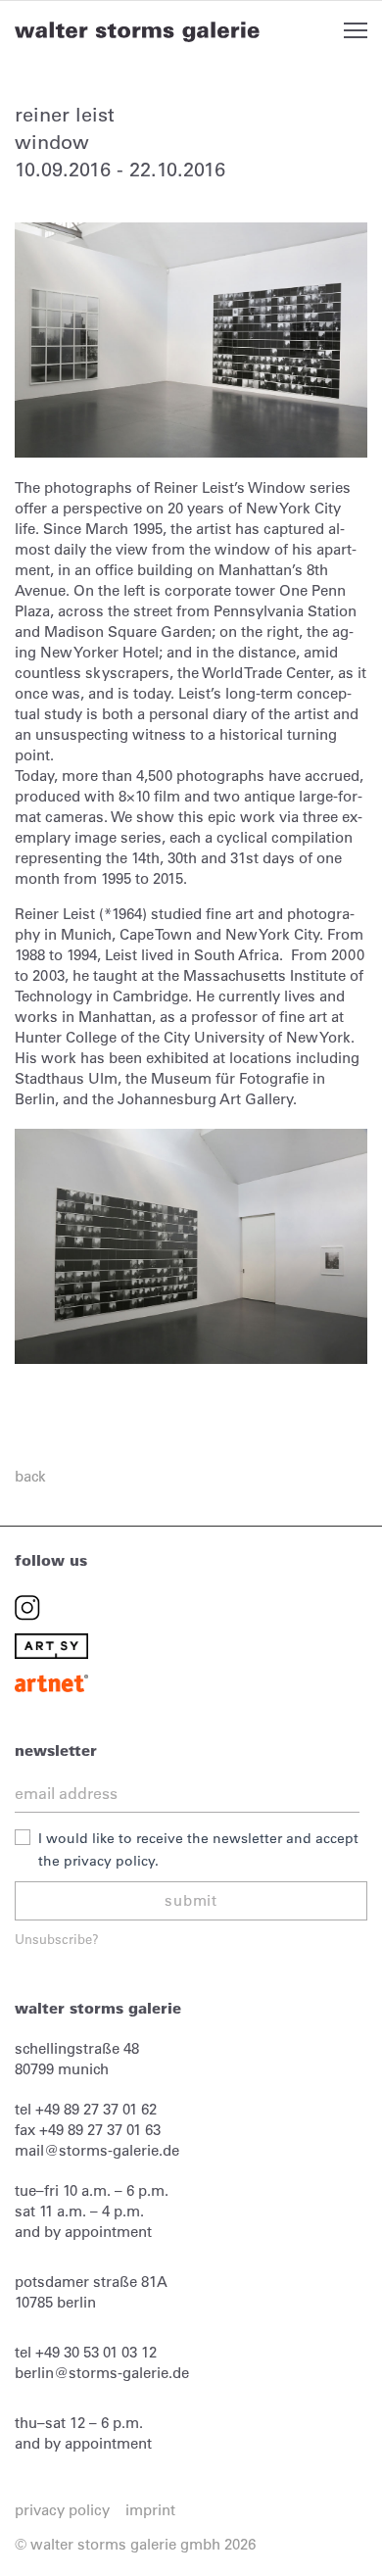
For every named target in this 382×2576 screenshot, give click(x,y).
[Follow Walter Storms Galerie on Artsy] (51, 1644)
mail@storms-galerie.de (97, 2150)
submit (191, 1900)
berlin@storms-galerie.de (102, 2372)
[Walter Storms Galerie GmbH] (137, 31)
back (30, 1476)
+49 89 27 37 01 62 (96, 2109)
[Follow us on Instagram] (27, 1606)
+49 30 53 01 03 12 (96, 2352)
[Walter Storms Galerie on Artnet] (51, 1682)
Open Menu (355, 30)
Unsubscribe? (57, 1938)
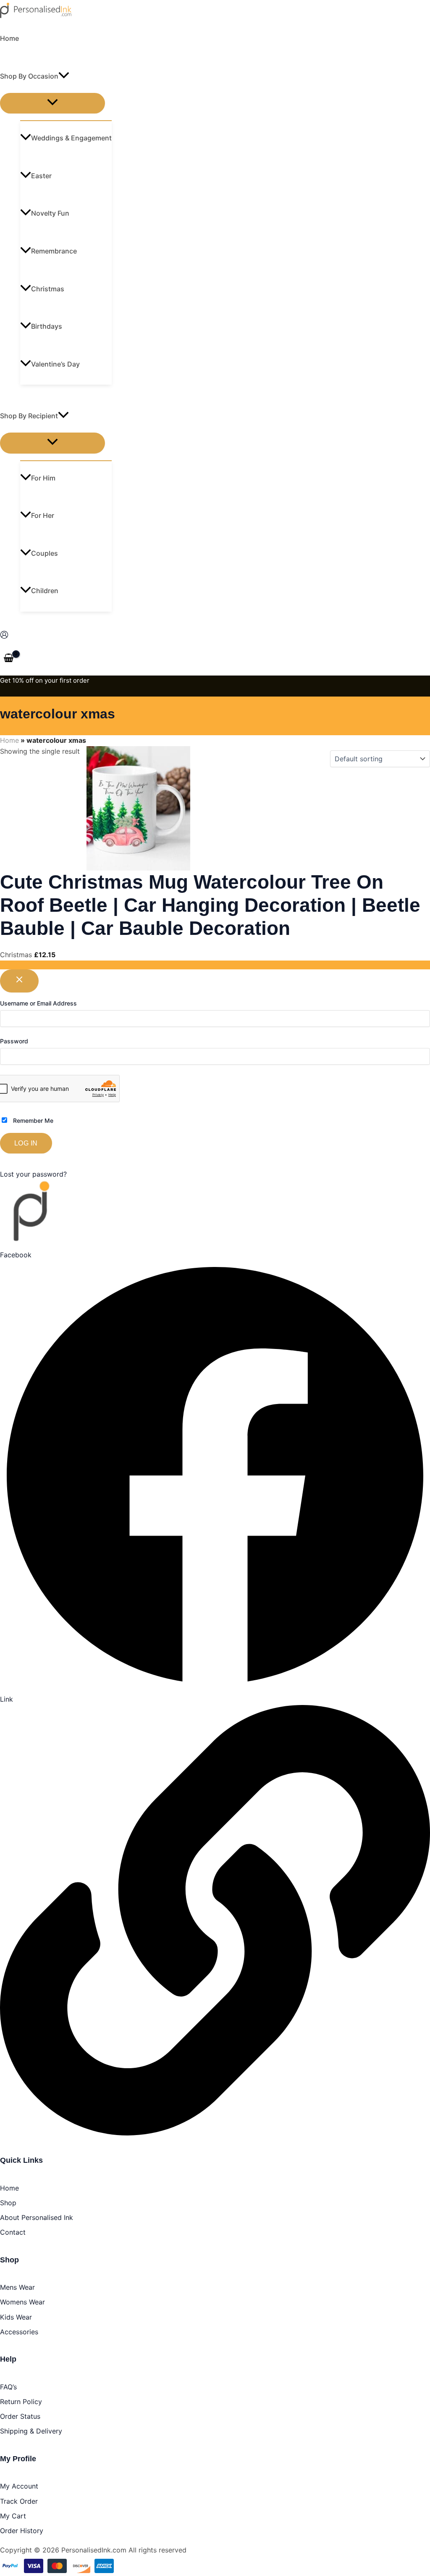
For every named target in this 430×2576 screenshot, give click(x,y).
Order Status (20, 2416)
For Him (43, 478)
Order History (21, 2530)
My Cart (13, 2516)
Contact (13, 2232)
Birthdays (46, 326)
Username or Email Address (38, 1003)
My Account (19, 2486)
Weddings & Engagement (71, 138)
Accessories (19, 2332)
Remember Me (32, 1120)
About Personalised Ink (36, 2217)
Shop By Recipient (29, 416)
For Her (42, 515)
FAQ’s (8, 2387)
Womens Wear (22, 2302)
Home (9, 38)
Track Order (19, 2501)
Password (14, 1041)
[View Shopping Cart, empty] (9, 658)
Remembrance (54, 251)
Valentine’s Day (55, 364)
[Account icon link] (4, 636)
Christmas (47, 289)
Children (44, 590)
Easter (41, 176)
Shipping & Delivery (31, 2431)
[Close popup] (19, 981)
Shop (8, 2203)
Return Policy (21, 2401)
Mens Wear (17, 2287)
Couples (44, 553)
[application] (63, 76)
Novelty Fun (50, 213)
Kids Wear (16, 2317)
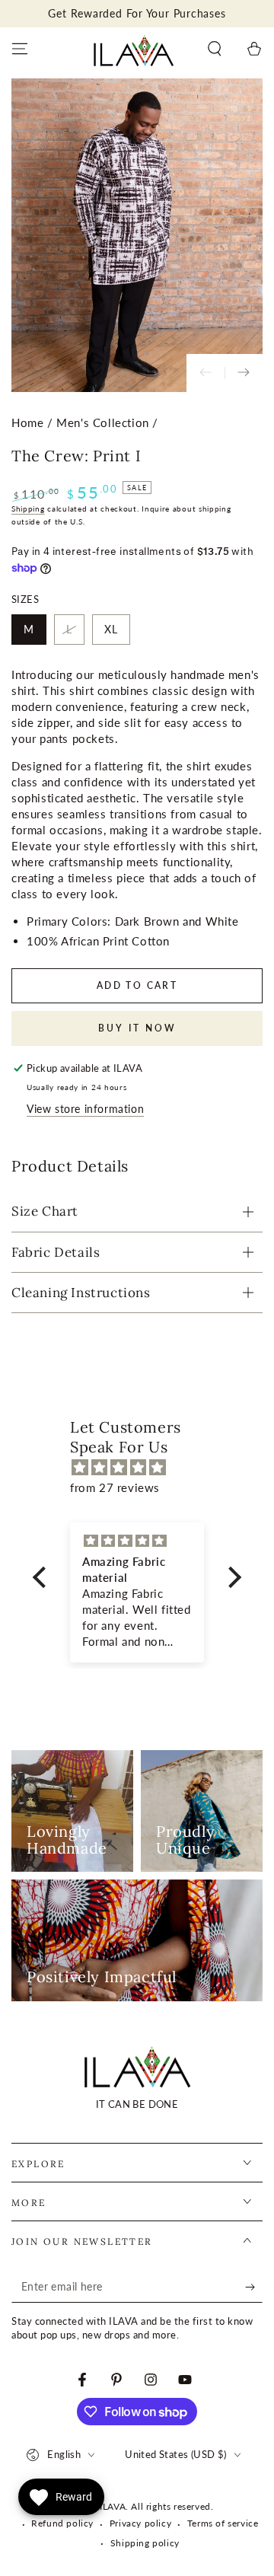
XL (111, 629)
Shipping (28, 508)
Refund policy (62, 2523)
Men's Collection (102, 422)
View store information (85, 1108)
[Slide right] (244, 373)
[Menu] (20, 49)
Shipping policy (145, 2543)
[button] (214, 49)
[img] (144, 1467)
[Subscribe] (254, 2287)
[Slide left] (205, 373)
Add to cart (137, 985)
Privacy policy (140, 2523)
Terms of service (223, 2523)
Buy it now (137, 1028)
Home (27, 422)
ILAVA (113, 2506)
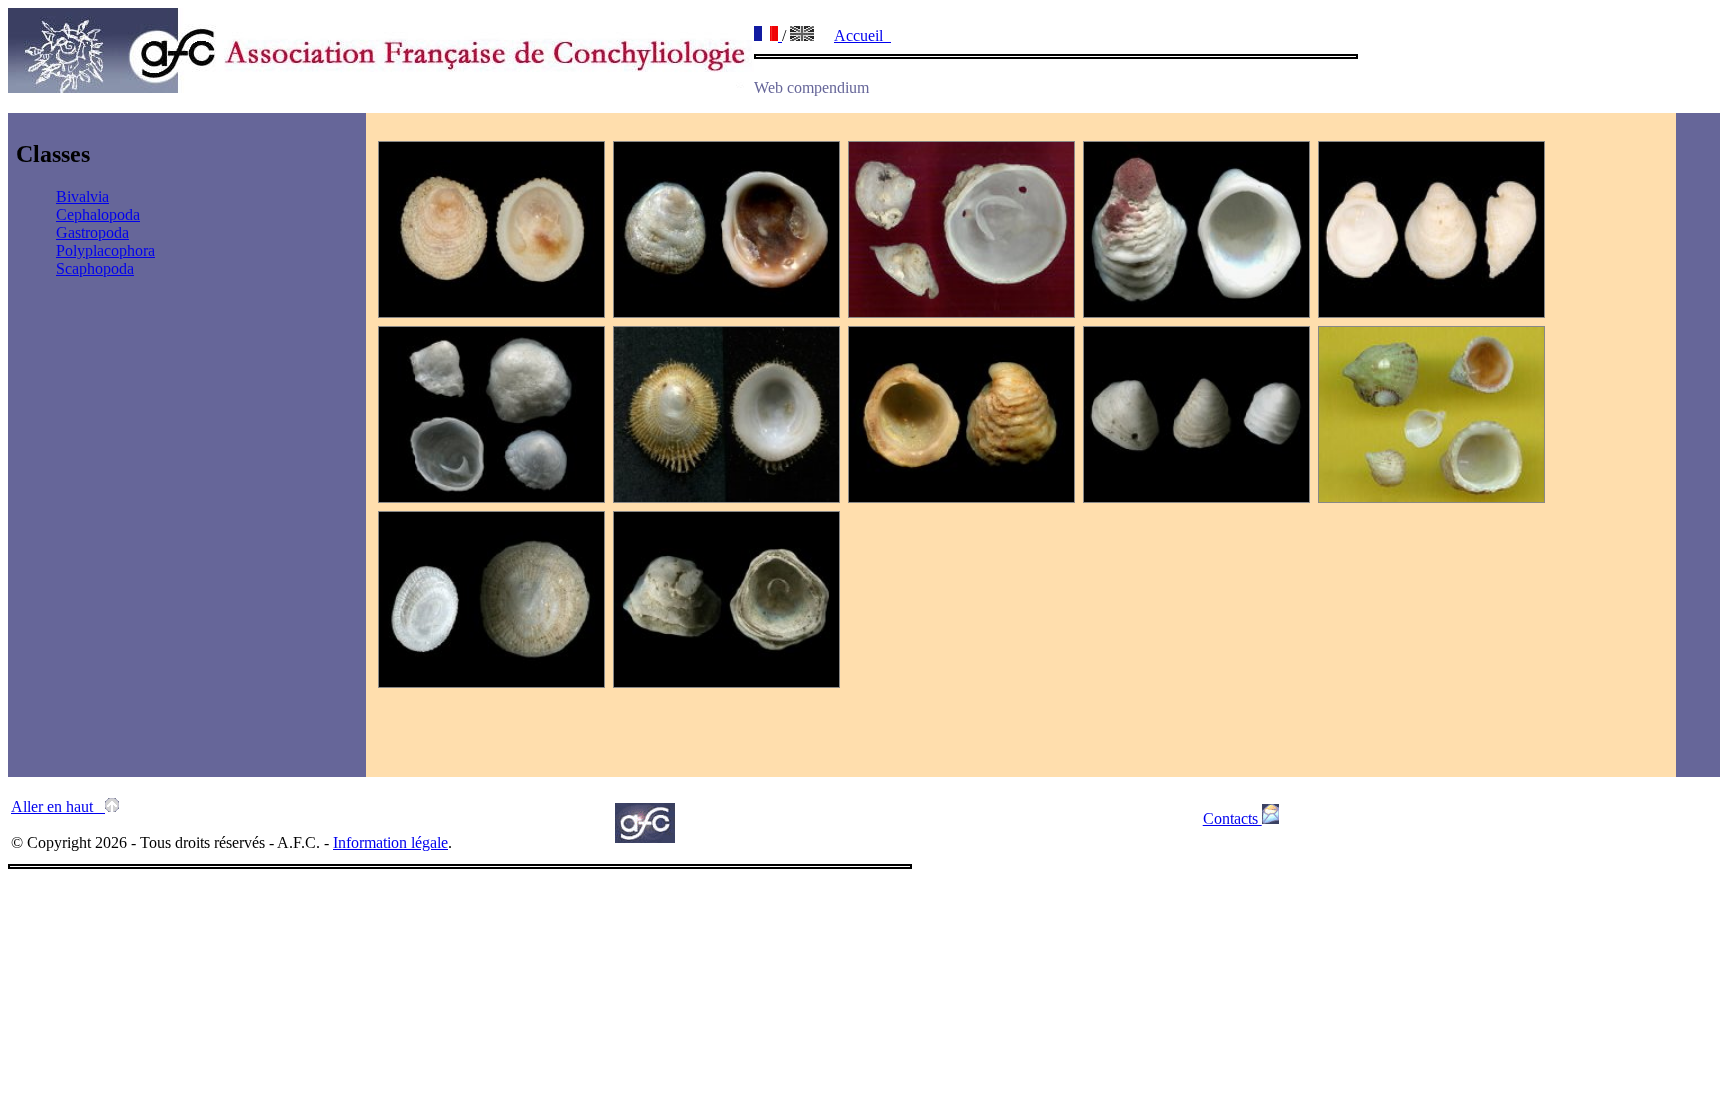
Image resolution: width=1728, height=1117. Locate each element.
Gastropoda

Task statement: Search the entries for the word "Order" and show every line that has it.

Task response:
Order Status (20, 2416)
Order History (21, 2530)
Track Order (19, 2501)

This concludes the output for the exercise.